PROBLEM STATEMENT:
Rewrite every one of the entries below, replacing "GUI agent" with "interface agent" wherever it occurs and leaving everything else unchanged.

DATA LISTING:
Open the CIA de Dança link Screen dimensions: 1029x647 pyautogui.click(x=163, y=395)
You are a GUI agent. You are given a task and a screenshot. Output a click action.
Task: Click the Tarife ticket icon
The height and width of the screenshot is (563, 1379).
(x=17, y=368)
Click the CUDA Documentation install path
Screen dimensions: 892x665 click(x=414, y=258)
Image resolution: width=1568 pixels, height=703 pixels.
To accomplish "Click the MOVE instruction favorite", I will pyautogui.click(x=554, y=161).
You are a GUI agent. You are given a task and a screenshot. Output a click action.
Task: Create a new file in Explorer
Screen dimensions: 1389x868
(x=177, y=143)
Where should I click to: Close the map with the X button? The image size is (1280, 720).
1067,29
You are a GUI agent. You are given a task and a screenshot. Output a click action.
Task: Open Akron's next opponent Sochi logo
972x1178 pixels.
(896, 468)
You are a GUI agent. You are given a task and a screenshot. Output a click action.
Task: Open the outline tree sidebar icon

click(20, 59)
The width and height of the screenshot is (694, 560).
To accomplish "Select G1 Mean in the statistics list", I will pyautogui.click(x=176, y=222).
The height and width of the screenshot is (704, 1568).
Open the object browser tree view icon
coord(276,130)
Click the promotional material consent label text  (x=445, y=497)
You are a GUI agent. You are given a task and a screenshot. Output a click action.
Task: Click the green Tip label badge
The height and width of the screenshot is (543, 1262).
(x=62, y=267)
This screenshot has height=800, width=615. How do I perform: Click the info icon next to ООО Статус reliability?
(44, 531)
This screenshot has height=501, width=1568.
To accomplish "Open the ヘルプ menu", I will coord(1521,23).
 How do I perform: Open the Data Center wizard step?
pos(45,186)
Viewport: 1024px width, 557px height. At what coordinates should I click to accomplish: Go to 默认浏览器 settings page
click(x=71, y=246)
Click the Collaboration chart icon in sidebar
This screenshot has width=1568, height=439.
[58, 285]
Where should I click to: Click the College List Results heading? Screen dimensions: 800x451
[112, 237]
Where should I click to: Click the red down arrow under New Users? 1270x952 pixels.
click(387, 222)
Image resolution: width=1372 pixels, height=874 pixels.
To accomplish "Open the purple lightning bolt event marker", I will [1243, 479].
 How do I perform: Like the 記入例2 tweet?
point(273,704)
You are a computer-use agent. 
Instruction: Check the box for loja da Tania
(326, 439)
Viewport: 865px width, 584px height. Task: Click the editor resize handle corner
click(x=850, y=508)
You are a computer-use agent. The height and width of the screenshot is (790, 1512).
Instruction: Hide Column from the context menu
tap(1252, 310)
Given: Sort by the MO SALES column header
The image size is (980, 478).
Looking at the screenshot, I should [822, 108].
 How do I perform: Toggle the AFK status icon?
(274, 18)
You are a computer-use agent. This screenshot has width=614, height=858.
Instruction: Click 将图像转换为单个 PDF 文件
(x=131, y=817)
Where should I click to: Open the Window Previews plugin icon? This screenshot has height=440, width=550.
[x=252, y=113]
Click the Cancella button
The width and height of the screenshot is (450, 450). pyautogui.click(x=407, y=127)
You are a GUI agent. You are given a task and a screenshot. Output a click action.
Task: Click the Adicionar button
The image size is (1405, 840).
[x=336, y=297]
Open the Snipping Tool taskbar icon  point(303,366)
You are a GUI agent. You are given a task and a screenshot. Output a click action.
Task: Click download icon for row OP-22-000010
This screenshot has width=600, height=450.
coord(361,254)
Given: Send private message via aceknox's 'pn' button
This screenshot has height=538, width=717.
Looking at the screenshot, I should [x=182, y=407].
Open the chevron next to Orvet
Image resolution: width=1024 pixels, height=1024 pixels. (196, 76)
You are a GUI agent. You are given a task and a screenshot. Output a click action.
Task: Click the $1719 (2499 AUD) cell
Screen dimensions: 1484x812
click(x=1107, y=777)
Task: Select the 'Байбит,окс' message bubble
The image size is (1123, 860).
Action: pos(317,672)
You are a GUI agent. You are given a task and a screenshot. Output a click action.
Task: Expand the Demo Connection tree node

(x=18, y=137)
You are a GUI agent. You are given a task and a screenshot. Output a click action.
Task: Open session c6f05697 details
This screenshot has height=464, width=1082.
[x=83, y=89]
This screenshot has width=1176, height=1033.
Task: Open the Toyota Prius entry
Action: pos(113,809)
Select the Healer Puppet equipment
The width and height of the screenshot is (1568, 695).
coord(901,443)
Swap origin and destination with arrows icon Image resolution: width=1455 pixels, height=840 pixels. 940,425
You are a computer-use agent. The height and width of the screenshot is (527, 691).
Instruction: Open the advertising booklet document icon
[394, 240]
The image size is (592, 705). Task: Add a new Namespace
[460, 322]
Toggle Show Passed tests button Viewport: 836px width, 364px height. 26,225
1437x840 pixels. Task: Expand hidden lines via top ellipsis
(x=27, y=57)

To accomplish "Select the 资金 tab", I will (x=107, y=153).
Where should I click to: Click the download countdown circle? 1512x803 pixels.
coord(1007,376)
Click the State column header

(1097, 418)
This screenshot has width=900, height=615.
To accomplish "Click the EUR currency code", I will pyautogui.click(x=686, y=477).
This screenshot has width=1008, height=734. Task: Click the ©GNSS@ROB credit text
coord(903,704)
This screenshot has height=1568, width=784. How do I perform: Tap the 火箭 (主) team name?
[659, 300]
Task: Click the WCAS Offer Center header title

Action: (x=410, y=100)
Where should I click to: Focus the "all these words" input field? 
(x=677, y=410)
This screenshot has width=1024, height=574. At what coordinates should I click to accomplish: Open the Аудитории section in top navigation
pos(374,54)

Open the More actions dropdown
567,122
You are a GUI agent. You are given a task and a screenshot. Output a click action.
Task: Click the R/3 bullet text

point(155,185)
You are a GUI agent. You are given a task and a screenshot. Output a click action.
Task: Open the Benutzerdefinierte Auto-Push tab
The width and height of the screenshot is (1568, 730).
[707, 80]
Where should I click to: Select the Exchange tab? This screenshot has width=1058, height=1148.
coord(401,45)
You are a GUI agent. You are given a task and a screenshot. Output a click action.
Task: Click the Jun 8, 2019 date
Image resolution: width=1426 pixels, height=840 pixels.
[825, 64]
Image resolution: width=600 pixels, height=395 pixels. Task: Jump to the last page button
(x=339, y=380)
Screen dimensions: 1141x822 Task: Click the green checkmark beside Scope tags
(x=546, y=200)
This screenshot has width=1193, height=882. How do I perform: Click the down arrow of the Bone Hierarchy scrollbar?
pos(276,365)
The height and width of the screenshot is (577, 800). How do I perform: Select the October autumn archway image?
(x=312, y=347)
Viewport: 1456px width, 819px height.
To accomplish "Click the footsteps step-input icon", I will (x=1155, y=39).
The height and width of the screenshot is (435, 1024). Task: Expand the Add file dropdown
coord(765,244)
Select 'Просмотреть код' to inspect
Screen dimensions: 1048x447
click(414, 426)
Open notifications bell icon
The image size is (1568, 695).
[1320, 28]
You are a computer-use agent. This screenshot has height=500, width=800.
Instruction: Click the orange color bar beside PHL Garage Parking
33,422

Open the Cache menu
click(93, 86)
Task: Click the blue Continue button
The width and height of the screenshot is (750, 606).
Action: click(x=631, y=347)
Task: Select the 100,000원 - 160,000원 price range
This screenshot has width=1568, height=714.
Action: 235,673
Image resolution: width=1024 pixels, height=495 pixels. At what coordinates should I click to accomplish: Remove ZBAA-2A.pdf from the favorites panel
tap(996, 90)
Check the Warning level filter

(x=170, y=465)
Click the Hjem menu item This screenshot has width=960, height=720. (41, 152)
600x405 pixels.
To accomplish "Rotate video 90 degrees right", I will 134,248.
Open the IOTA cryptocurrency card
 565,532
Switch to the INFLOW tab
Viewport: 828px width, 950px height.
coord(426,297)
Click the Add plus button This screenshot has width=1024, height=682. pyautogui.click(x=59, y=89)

EXPECTED ANSWER:
Open the CIA de Dança link Screen dimensions: 1029x647 pyautogui.click(x=163, y=395)
You are a interface agent. You are given a task and a screenshot. Output a click action.
Task: Click the Tarife ticket icon
The height and width of the screenshot is (563, 1379).
(x=17, y=368)
Click the CUDA Documentation install path
Screen dimensions: 892x665 click(x=414, y=258)
Image resolution: width=1568 pixels, height=703 pixels.
To accomplish "Click the MOVE instruction favorite", I will pyautogui.click(x=554, y=161).
You are a interface agent. You are given a task and a screenshot. Output a click action.
Task: Create a new file in Explorer
Screen dimensions: 1389x868
(x=177, y=143)
Where should I click to: Close the map with the X button? The image size is (1280, 720).
1067,29
You are a interface agent. You are given a task and a screenshot. Output a click action.
Task: Open Akron's next opponent Sochi logo
972x1178 pixels.
(896, 468)
You are a interface agent. You are given a task and a screenshot. Output a click action.
Task: Open the outline tree sidebar icon

click(20, 59)
The width and height of the screenshot is (694, 560).
To accomplish "Select G1 Mean in the statistics list", I will pyautogui.click(x=176, y=222).
The height and width of the screenshot is (704, 1568).
Open the object browser tree view icon
coord(276,130)
Click the promotional material consent label text  (x=445, y=497)
You are a interface agent. You are given a task and a screenshot. Output a click action.
Task: Click the green Tip label badge
The height and width of the screenshot is (543, 1262).
(x=62, y=267)
This screenshot has height=800, width=615. How do I perform: Click the info icon next to ООО Статус reliability?
(44, 531)
This screenshot has height=501, width=1568.
To accomplish "Open the ヘルプ menu", I will coord(1521,23).
 How do I perform: Open the Data Center wizard step?
pos(45,186)
Viewport: 1024px width, 557px height. At what coordinates should I click to accomplish: Go to 默认浏览器 settings page
click(x=71, y=246)
Click the Collaboration chart icon in sidebar
This screenshot has width=1568, height=439.
[58, 285]
Where should I click to: Click the College List Results heading? Screen dimensions: 800x451
[112, 237]
Where should I click to: Click the red down arrow under New Users? 1270x952 pixels.
click(387, 222)
Image resolution: width=1372 pixels, height=874 pixels.
To accomplish "Open the purple lightning bolt event marker", I will [1243, 479].
 How do I perform: Like the 記入例2 tweet?
point(273,704)
You are a computer-use agent. 
Instruction: Check the box for loja da Tania
(326, 439)
Viewport: 865px width, 584px height. Task: Click the editor resize handle corner
click(x=850, y=508)
You are a computer-use agent. The height and width of the screenshot is (790, 1512).
Instruction: Hide Column from the context menu
tap(1252, 310)
Given: Sort by the MO SALES column header
The image size is (980, 478).
Looking at the screenshot, I should [822, 108].
 How do I perform: Toggle the AFK status icon?
(274, 18)
You are a computer-use agent. This screenshot has width=614, height=858.
Instruction: Click 将图像转换为单个 PDF 文件
(x=131, y=817)
Where should I click to: Open the Window Previews plugin icon? This screenshot has height=440, width=550.
[x=252, y=113]
Click the Cancella button
The width and height of the screenshot is (450, 450). pyautogui.click(x=407, y=127)
You are a interface agent. You are given a task and a screenshot. Output a click action.
Task: Click the Adicionar button
The image size is (1405, 840).
[x=336, y=297]
Open the Snipping Tool taskbar icon  point(303,366)
You are a interface agent. You are given a task and a screenshot. Output a click action.
Task: Click download icon for row OP-22-000010
This screenshot has width=600, height=450.
coord(361,254)
Given: Send private message via aceknox's 'pn' button
This screenshot has height=538, width=717.
Looking at the screenshot, I should [x=182, y=407].
Open the chevron next to Orvet
Image resolution: width=1024 pixels, height=1024 pixels. (196, 76)
You are a interface agent. You are given a task and a screenshot. Output a click action.
Task: Click the $1719 (2499 AUD) cell
Screen dimensions: 1484x812
click(x=1107, y=777)
Task: Select the 'Байбит,окс' message bubble
The image size is (1123, 860).
Action: pos(317,672)
You are a interface agent. You are given a task and a screenshot. Output a click action.
Task: Expand the Demo Connection tree node

(x=18, y=137)
You are a interface agent. You are given a task and a screenshot. Output a click action.
Task: Open session c6f05697 details
This screenshot has height=464, width=1082.
[x=83, y=89]
This screenshot has width=1176, height=1033.
Task: Open the Toyota Prius entry
Action: pos(113,809)
Select the Healer Puppet equipment
The width and height of the screenshot is (1568, 695).
coord(901,443)
Swap origin and destination with arrows icon Image resolution: width=1455 pixels, height=840 pixels. 940,425
You are a computer-use agent. The height and width of the screenshot is (527, 691).
Instruction: Open the advertising booklet document icon
[394, 240]
The image size is (592, 705). Task: Add a new Namespace
[460, 322]
Toggle Show Passed tests button Viewport: 836px width, 364px height. 26,225
1437x840 pixels. Task: Expand hidden lines via top ellipsis
(x=27, y=57)

To accomplish "Select the 资金 tab", I will (x=107, y=153).
Where should I click to: Click the download countdown circle? 1512x803 pixels.
coord(1007,376)
Click the State column header

(1097, 418)
This screenshot has width=900, height=615.
To accomplish "Click the EUR currency code", I will pyautogui.click(x=686, y=477).
This screenshot has width=1008, height=734. Task: Click the ©GNSS@ROB credit text
coord(903,704)
This screenshot has height=1568, width=784. How do I perform: Tap the 火箭 (主) team name?
[659, 300]
Task: Click the WCAS Offer Center header title

Action: (x=410, y=100)
Where should I click to: Focus the "all these words" input field? 
(x=677, y=410)
This screenshot has width=1024, height=574. At what coordinates should I click to accomplish: Open the Аудитории section in top navigation
pos(374,54)

Open the More actions dropdown
567,122
You are a interface agent. You are given a task and a screenshot. Output a click action.
Task: Click the R/3 bullet text

point(155,185)
You are a interface agent. You are given a task and a screenshot. Output a click action.
Task: Open the Benutzerdefinierte Auto-Push tab
The width and height of the screenshot is (1568, 730).
[707, 80]
Where should I click to: Select the Exchange tab? This screenshot has width=1058, height=1148.
coord(401,45)
You are a interface agent. You are given a task and a screenshot. Output a click action.
Task: Click the Jun 8, 2019 date
Image resolution: width=1426 pixels, height=840 pixels.
[825, 64]
Image resolution: width=600 pixels, height=395 pixels. Task: Jump to the last page button
(x=339, y=380)
Screen dimensions: 1141x822 Task: Click the green checkmark beside Scope tags
(x=546, y=200)
This screenshot has width=1193, height=882. How do I perform: Click the down arrow of the Bone Hierarchy scrollbar?
pos(276,365)
The height and width of the screenshot is (577, 800). How do I perform: Select the October autumn archway image?
(x=312, y=347)
Viewport: 1456px width, 819px height.
To accomplish "Click the footsteps step-input icon", I will (x=1155, y=39).
The height and width of the screenshot is (435, 1024). Task: Expand the Add file dropdown
coord(765,244)
Select 'Просмотреть код' to inspect
Screen dimensions: 1048x447
click(414, 426)
Open notifications bell icon
The image size is (1568, 695).
[1320, 28]
You are a computer-use agent. This screenshot has height=500, width=800.
Instruction: Click the orange color bar beside PHL Garage Parking
33,422

Open the Cache menu
click(93, 86)
Task: Click the blue Continue button
The width and height of the screenshot is (750, 606).
Action: click(x=631, y=347)
Task: Select the 100,000원 - 160,000원 price range
This screenshot has width=1568, height=714.
Action: 235,673
Image resolution: width=1024 pixels, height=495 pixels. At what coordinates should I click to accomplish: Remove ZBAA-2A.pdf from the favorites panel
tap(996, 90)
Check the Warning level filter

(x=170, y=465)
Click the Hjem menu item This screenshot has width=960, height=720. (41, 152)
600x405 pixels.
To accomplish "Rotate video 90 degrees right", I will 134,248.
Open the IOTA cryptocurrency card
 565,532
Switch to the INFLOW tab
Viewport: 828px width, 950px height.
coord(426,297)
Click the Add plus button This screenshot has width=1024, height=682. pyautogui.click(x=59, y=89)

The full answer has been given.